Handel’s Semele is neither an oratorio nor an opera, but a mixture of the two; sometimes referred to as a ‘pastoral’. Described by biographer Herbert Weinstock in 1959 as an, "actionless opera." the work was first performed as a ‘concert version’ (like an oratorio) at Covent Garden, London in 1744 and first produced as a ‘staged presentation’ (like an opera) in Cambridge in 1925.

Handel’s disenchantment with Italian opera in the late 1730s and early 1740s has been well documented and Semele is the fruit of Handel’s experimentation with dramatic works set in the ‘oratorio way’ that were not staged and which used the English language. The libretto for Semele was thirty-seven years old written by William Congreve who had utilised various sources including the Old Testament, Greek mythology and English poetry. Congreve took his plot from the poet Ovid’s book of Metamorphoses and called it The Story of Semele. There is some doubt who arranged Congreve’s libretto which was augmented with lines from Alexander Pope and the Reverend Pratt.

Antony Walker directs the Sirius Ensemble and the Cantillation choir to great effect. The impressive Sirius Ensemble, using period instruments and authentically sized forces, play enthusiastically and are most convincing. I particularly liked Walker’s expertly judged pace which is so important in a Handel performance and the smooth timbre of the Sirius Ensemble’s strings was most impressive. The seventeen strong Cantillation choir are outstanding and a real joy to hear. They are particularly bright and eager in the Chorus of the Priests : "Lucky omens bless our rites" (CD1, track 3) and suitably menacing in "Avert these omens all ye pow’rs!" (CD1, track 9).

The solo singing on this release is enthusiastic and expressive but in the main the soloists are the weak link. They could never be described as outstanding when compared to the many eminent Handel specialists that they are competing with on the international stage; such as Bowman, Daniels, Scholl, Jacobs, Chance, Blaze, Kirkby, Dawson, Argenta, Bott, Jones, Gens, Daneman, Genaux, Kozena et al.

Anna Ryberg is well cast as Semele and gives a sensitive and engaging performance although there is a slight shakiness in her top registers plus one or two other occasional technical hitches. I particularly liked her expressive and emotional interpretations in her airs: "Oh! Sleep why dost thou leave me?" (CD2, track 7) and "With fond desiring" (CD2, track 11). The tenor Angus Wood gives a steady and convincing performance as Jupiter with an appealing mellow tone and is heard to great effect in his airs: "I must with speed amuse her" (CD2, track 14) and "Where’er you walk" (CD2, track 17). In the role of Athamas the singing of counter-tenor Tobias Cole made me wince at times which is a shame as Handel has given Athamas plenty to do throughout the work. The most problematic aria is ironically "Your tuneful voice my tale would tell" (CD1, track 16); in particular the section 00:54 to 01:39. In the role of Juno and Ino mezzo-soprano Sally-Anne Russell equips herself very well with some fine singing particularly as Juno in the air: "Hence, Iris, hence away" (CD2, track 5). Juno’s famous and demanding air "Above measure is the pleasure, which my revenge supplies" (CD3, track 23) sees Sally-Anne Russell just managing to keep up with the brisk and lively accompaniment and finding the ornamentations a challenge. In the dual role of Cadmus and Somnus the bass Stephen Bennett steals the show for me with his rich, warm and smooth delivery of the notes and phrases. Impressive throughout, the bass has great vocal presence and is heard to great effect in the airs: "Leave me, loathsome light" (CD3, track 3) and "More sweet is that name" (CD3, track 5).

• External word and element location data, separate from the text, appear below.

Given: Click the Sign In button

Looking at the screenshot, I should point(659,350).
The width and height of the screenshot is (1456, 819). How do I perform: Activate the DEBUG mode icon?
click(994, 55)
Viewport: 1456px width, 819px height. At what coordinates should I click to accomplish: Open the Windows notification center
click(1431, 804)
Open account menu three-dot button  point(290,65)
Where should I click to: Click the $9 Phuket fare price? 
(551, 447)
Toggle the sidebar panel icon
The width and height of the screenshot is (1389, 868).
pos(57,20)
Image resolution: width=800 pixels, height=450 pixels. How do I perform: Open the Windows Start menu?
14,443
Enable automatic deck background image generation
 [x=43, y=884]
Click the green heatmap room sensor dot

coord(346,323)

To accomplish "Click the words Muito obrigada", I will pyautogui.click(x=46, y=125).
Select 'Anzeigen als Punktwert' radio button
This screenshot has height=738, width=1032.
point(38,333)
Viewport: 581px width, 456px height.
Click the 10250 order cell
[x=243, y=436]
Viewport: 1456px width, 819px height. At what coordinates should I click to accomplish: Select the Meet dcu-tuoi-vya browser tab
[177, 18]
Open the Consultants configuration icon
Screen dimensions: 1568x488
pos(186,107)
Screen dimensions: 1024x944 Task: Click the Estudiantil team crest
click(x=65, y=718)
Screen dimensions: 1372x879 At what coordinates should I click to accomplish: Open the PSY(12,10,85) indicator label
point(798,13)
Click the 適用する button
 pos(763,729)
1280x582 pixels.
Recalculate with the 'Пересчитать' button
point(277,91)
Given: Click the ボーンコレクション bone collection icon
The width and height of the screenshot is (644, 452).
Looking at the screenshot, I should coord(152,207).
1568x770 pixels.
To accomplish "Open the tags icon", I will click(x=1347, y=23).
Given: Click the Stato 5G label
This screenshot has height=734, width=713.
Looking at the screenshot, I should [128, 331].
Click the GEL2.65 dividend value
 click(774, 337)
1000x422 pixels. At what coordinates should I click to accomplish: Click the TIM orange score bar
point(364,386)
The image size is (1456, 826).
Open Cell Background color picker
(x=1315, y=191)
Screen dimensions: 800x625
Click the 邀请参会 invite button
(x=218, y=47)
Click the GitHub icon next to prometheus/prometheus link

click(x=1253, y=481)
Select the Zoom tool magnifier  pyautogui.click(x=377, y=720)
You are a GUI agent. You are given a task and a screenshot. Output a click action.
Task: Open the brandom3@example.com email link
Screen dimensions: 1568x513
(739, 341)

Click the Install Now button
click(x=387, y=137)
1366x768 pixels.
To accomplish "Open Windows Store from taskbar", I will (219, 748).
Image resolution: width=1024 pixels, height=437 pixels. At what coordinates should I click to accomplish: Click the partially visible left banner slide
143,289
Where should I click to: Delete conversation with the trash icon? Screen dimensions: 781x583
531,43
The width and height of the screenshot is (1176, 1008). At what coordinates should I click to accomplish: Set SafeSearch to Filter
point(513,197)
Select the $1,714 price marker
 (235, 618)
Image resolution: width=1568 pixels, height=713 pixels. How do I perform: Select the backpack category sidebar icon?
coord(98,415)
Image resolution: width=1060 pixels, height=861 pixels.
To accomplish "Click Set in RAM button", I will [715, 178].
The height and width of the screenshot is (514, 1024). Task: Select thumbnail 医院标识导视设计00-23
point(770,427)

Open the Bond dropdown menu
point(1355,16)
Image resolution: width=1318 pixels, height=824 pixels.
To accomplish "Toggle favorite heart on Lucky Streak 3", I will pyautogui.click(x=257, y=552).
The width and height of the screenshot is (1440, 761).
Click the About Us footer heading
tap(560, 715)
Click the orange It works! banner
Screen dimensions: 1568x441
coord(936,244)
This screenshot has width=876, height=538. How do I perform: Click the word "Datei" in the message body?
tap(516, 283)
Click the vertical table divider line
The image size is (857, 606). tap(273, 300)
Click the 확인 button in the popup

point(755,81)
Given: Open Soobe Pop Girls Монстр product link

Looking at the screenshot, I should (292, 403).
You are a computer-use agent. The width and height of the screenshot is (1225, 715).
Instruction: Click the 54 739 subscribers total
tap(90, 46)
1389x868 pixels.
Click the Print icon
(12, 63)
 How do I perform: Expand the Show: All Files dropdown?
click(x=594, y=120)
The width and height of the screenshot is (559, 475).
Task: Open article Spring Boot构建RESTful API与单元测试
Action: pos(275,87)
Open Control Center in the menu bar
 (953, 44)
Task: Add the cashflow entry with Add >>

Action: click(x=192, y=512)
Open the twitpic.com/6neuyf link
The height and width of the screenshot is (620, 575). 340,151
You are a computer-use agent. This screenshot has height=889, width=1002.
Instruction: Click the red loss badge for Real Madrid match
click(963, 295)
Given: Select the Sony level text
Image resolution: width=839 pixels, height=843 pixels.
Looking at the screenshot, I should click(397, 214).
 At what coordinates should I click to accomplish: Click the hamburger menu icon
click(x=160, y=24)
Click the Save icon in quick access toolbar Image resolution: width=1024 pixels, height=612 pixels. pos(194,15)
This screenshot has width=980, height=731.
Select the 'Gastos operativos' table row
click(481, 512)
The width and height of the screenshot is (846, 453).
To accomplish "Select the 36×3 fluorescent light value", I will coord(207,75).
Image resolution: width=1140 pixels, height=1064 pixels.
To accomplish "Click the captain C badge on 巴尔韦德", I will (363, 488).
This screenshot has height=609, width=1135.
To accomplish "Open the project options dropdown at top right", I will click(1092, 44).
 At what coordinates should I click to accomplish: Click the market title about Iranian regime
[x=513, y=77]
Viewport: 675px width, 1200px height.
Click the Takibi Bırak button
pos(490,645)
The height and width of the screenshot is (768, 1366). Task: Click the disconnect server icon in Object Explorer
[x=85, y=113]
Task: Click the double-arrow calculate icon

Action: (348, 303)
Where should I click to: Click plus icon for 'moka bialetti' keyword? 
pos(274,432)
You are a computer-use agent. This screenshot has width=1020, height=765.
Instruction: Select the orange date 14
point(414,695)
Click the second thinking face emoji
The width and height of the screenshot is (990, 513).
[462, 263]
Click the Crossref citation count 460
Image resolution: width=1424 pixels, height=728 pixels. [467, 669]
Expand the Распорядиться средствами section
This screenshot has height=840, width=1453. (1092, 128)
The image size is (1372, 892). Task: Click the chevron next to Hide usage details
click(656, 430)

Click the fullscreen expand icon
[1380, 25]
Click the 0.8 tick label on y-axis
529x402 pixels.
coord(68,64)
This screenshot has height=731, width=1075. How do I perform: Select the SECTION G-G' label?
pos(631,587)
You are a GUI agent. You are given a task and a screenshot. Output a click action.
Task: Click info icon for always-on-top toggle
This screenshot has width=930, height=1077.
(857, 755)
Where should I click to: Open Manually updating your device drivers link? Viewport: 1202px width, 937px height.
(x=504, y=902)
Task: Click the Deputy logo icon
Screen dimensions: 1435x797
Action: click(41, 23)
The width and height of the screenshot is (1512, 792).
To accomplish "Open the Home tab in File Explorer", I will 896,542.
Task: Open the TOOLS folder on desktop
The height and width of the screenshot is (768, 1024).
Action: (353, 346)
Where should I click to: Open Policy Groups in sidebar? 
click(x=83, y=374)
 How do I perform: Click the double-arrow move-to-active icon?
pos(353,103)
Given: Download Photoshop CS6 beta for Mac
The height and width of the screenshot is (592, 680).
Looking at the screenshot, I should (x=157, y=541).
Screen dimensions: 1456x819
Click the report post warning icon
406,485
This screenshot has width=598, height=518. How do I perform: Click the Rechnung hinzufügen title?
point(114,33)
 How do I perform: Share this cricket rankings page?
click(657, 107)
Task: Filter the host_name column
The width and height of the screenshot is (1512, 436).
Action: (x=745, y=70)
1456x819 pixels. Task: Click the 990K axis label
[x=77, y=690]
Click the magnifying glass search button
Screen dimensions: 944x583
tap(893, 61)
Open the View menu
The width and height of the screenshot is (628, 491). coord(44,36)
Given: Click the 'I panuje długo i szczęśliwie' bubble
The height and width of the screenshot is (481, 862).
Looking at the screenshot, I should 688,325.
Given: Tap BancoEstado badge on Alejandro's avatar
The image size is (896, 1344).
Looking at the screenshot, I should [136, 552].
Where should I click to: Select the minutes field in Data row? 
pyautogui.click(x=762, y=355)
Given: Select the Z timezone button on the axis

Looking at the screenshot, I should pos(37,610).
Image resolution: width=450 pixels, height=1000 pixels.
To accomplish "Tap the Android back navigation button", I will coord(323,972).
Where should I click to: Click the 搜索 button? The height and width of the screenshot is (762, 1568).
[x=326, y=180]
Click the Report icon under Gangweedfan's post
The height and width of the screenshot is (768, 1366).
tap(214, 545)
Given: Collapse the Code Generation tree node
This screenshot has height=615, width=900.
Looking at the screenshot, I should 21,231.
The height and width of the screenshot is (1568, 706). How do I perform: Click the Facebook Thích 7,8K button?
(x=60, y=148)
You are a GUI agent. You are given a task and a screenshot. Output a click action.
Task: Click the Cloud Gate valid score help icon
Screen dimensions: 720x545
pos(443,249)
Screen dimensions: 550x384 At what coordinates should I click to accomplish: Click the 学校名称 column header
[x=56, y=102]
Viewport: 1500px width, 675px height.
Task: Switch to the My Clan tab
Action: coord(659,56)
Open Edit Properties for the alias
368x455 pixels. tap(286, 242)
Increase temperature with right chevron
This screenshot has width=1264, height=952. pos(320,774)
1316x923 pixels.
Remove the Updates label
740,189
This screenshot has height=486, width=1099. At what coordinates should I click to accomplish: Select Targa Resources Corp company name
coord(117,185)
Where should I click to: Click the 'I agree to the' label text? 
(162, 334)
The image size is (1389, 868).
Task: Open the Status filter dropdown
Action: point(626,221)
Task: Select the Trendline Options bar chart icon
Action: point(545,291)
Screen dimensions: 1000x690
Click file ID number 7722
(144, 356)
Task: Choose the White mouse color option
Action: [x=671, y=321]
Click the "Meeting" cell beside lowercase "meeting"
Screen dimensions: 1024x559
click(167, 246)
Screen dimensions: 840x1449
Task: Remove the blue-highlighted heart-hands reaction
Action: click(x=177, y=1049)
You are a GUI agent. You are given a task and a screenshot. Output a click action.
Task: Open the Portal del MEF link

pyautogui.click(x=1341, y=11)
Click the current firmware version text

The marvellous annotation which includes full texts, synopsis and the story behind Semele is a credit to ABC Classics. On a lighter note I found the curious looking picture on the front cover rather off-putting. The fine sound quality of this recording made at live performances is very natural and clear. Undeniably several of the soloists could be improved upon but overall this is a very fine live performance of Handel’s wonderful Semele and gives much pleasure. The release from ABC Classics is well worth consideration and I look forward to hearing more from the Pinchgut Opera company.